The Second Republic has demonstrated great courage and leadership by, starting yesterday, repossessing underutilised, abandoned farms and those that are held by multiple-farm owners. The repossessed land, the Minister of Lands, Agriculture, Water and Rural Resettlement, Dr Anxious Masuka told Chronicle on Saturday, would be allocated to people on the waiting list.
“Government will from Monday start the exercise of repossessing land from multiple farm owners, those who have abandoned the land and those who are underutilising the land. The repossessed land will be allocated to the landless as we push to achieve the agricultural revolution aimed at making the country food secure,” he said.
Dr Masuka indicated that those with more than one farm will be left with one, those underutilising the land will lose the portion that is not being utilised and the abandoned or vacant land will be repossessed. He said farmers with bigger farms than the recommended sizes but are fully utilising the land will be spared.
The maximum farm size policy is now also being implemented.
Under the farm size limits, farms in natural region One, generally specialist farming areas in the Eastern Highlands should not exceed 250ha; those in region Two, the well-watered northern highveld areas, are limited to a maximum of 500ha; farms in region Three, largely less well-watered than region two, should be limited to 700ha; region four farms, mostly in livestock production areas, should be at most 1 000ha; and natural region five farms, usually ranches, should not go beyond 2 000ha.
Tens of thousands of Zimbabweans who have been on the waiting list, some since 2000, would be delighted at the prospect of the success of the process that started yesterday.

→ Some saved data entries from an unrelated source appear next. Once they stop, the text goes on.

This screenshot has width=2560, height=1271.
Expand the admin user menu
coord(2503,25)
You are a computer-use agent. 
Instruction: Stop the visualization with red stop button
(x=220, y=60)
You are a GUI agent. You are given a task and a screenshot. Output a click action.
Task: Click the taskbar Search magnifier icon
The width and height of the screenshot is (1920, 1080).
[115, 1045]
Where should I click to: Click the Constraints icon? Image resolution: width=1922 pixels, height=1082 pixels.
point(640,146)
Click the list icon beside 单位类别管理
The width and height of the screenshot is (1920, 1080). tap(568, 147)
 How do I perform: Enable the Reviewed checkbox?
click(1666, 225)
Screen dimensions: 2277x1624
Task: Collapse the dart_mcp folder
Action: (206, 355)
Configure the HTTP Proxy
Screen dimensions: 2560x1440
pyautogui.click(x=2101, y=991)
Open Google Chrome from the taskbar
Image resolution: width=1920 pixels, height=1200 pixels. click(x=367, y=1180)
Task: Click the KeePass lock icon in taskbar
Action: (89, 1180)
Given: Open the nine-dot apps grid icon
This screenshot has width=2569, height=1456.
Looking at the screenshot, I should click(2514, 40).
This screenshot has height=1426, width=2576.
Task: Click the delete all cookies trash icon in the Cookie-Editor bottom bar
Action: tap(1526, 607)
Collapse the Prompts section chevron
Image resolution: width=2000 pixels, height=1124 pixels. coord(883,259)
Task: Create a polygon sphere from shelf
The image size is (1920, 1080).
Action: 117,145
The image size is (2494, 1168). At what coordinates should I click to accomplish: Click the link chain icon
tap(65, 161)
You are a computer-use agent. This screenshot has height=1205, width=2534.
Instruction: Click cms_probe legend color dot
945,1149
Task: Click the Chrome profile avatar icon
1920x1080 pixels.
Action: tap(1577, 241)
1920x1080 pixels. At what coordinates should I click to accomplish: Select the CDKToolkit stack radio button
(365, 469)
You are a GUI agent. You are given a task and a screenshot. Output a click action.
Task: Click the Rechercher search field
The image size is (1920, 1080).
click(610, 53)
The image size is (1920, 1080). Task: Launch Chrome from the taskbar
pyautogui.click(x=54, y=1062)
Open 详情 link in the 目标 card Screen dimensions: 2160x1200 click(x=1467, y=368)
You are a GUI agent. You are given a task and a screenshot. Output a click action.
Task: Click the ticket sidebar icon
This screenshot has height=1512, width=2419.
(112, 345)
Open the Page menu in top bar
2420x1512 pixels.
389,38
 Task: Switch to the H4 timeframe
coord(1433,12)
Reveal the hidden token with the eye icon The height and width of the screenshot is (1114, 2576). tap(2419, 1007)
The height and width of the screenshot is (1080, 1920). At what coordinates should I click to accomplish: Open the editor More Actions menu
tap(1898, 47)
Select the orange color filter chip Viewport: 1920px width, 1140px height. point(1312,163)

By success, we are saying, much land would be freed up from multiple farm owners, absentee landlords who take land as an ornament to admire not as an asset to be used for productive purposes and those who have too much of it, would be recovered and expeditiously reallocated to those who need it and have waited for so long for it.
President Mnangagwa has repeatedly said there would be no sacred cows in the process. No boss would abuse their power to refuse to have their fallow land repossessed, or their extra farm reclaimed for redistribution to those who need it.
It is critical to note that the work that started yesterday is informed by a land audit that took a number of years to be conducted. It is therefore clear that the repossessions are not guesswork, but a product of a competent study which clearly identified those sitting on land, those with more than one farm and those whose properties are too large for their natural agro-ecological region. We therefore look forward to the process being done most expeditiously and with no acrimony as it is based on facts.
The land reform programme was implemented not to create a new class of privileged farmers, but to democratise and deracialise land ownership while boosting production.